DATA SECTION:

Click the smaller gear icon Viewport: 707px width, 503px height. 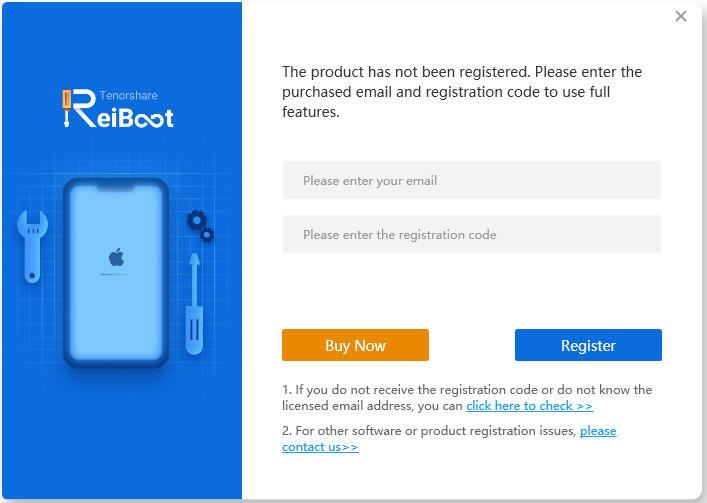pos(207,235)
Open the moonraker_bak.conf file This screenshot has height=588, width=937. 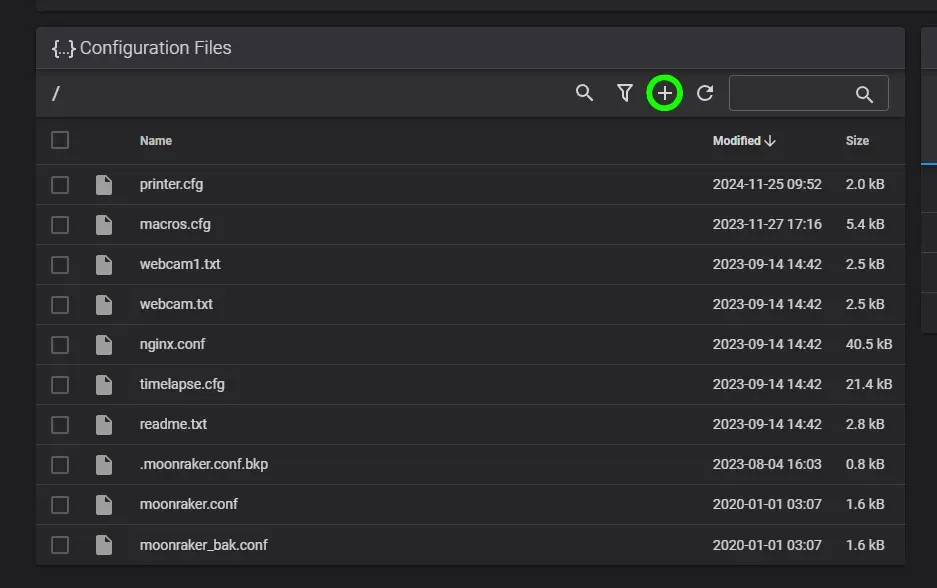(204, 545)
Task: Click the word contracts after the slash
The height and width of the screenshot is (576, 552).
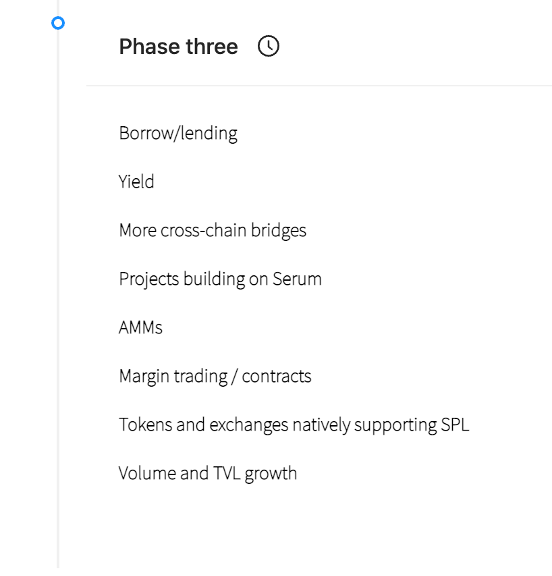Action: [x=277, y=377]
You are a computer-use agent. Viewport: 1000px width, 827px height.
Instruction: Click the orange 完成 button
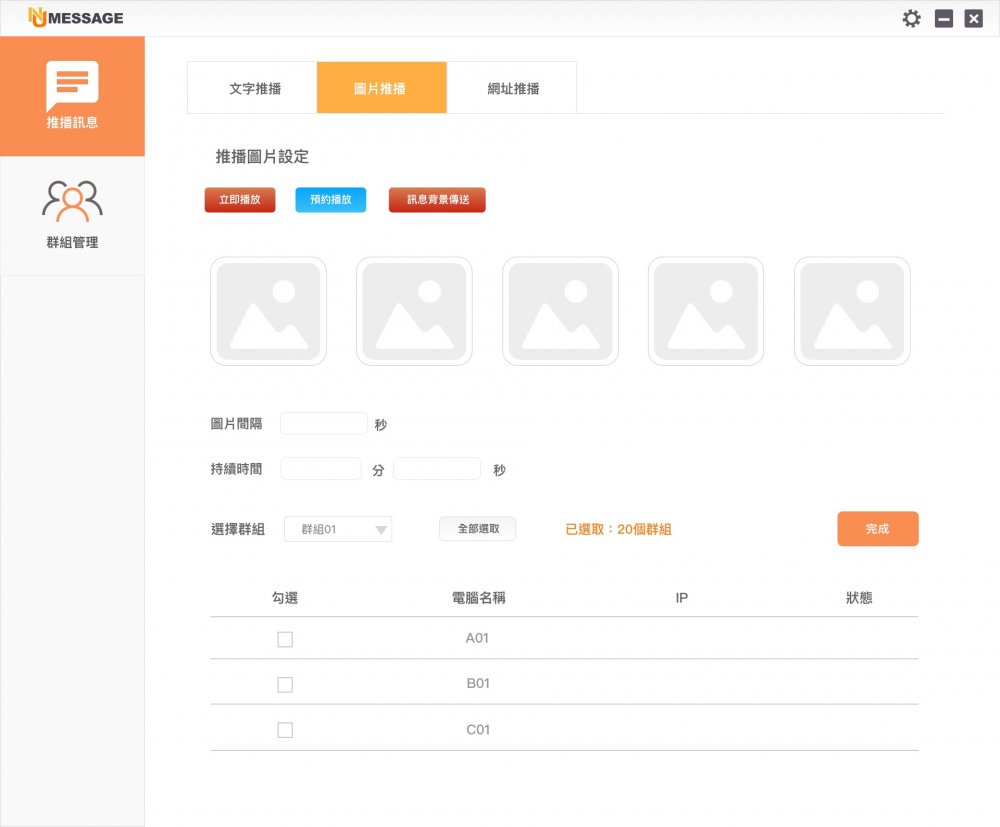click(x=877, y=529)
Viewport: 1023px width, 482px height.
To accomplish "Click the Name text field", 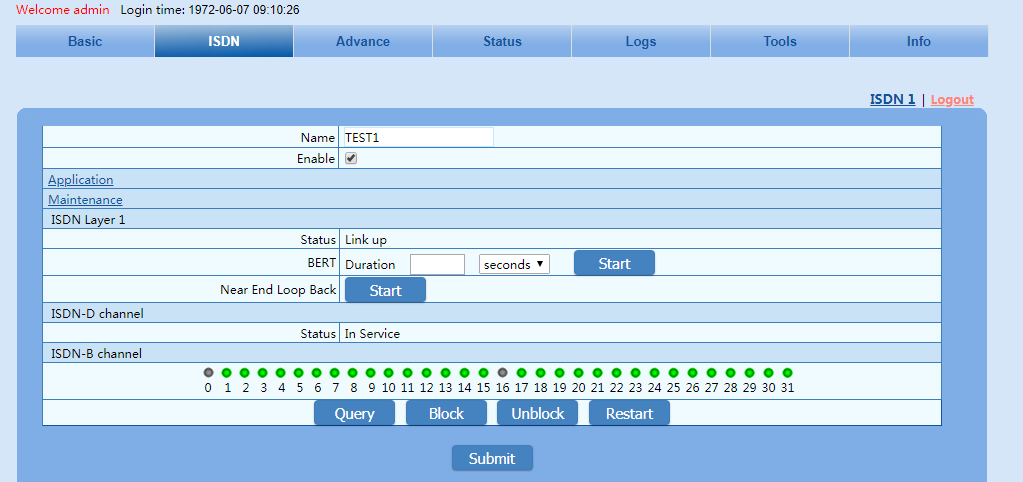I will pyautogui.click(x=418, y=137).
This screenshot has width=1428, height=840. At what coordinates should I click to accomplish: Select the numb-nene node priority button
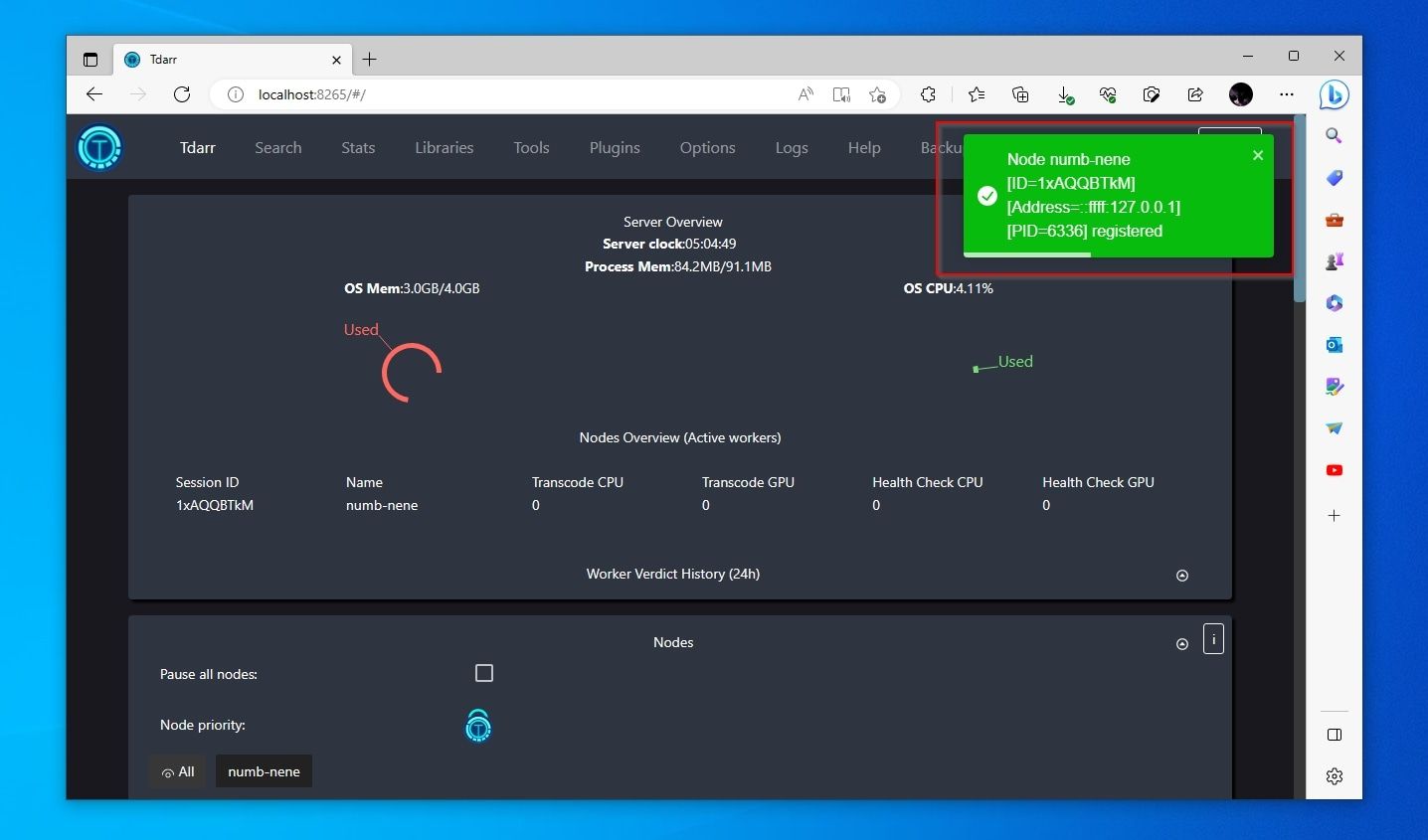[x=263, y=771]
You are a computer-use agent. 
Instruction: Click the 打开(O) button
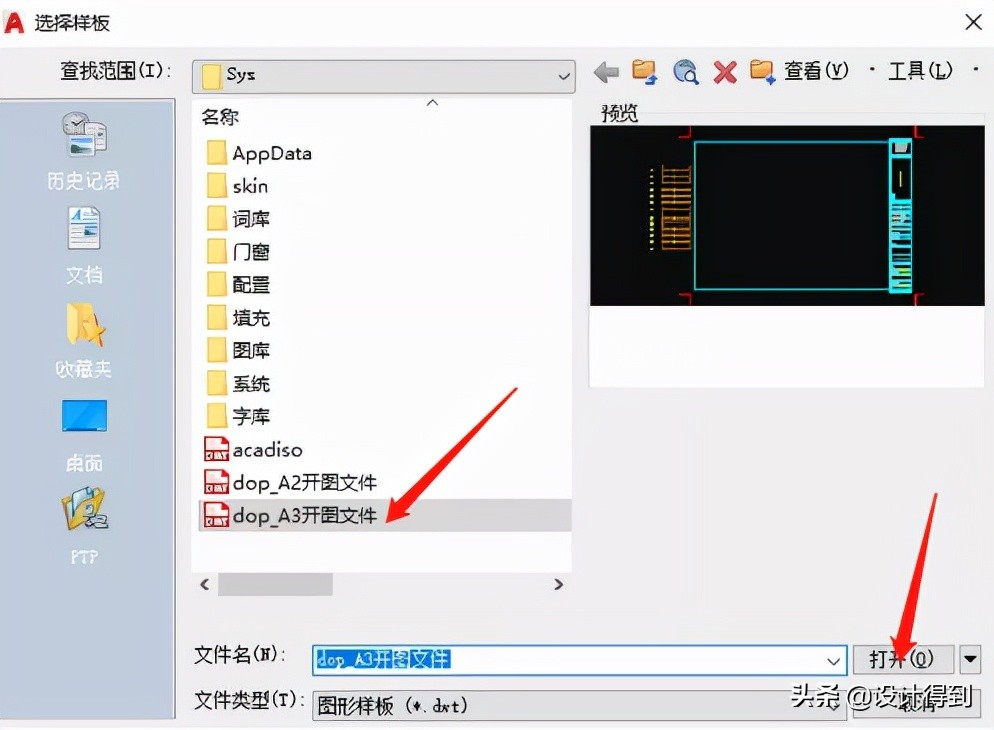901,660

TASK BRIEF:
Copy the rows word for word, starting at the line with "This screenshot has width=1428, height=840." and continuing through the last row, with both ends included. Leave the pictures out.

FULL ANSWER:
This screenshot has width=1428, height=840. At what coordinates should I click to accomplish: Select the numb-nene node priority button
[x=263, y=771]
You are a computer-use agent. 
Instruction: Click the 打开(O) button
901,660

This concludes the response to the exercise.